Start of Records

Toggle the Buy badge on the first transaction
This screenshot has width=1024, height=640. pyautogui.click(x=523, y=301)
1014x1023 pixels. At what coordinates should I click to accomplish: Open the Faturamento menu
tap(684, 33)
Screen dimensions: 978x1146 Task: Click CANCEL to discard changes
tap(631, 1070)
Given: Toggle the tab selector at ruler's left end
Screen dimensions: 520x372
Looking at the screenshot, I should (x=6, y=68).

End of Records
Start of Records

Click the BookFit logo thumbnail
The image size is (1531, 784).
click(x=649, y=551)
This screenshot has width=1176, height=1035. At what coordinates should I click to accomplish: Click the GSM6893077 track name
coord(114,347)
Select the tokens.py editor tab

End of Records

#### Action item
Output only an exact transcription of the lines above from the one with "This screenshot has width=1176, height=1035." up to and including the one with "Select the tokens.py editor tab".

#### Exercise answer
This screenshot has width=1176, height=1035. At what coordinates should I click to accomplish: Click the GSM6893077 track name
coord(114,347)
Select the tokens.py editor tab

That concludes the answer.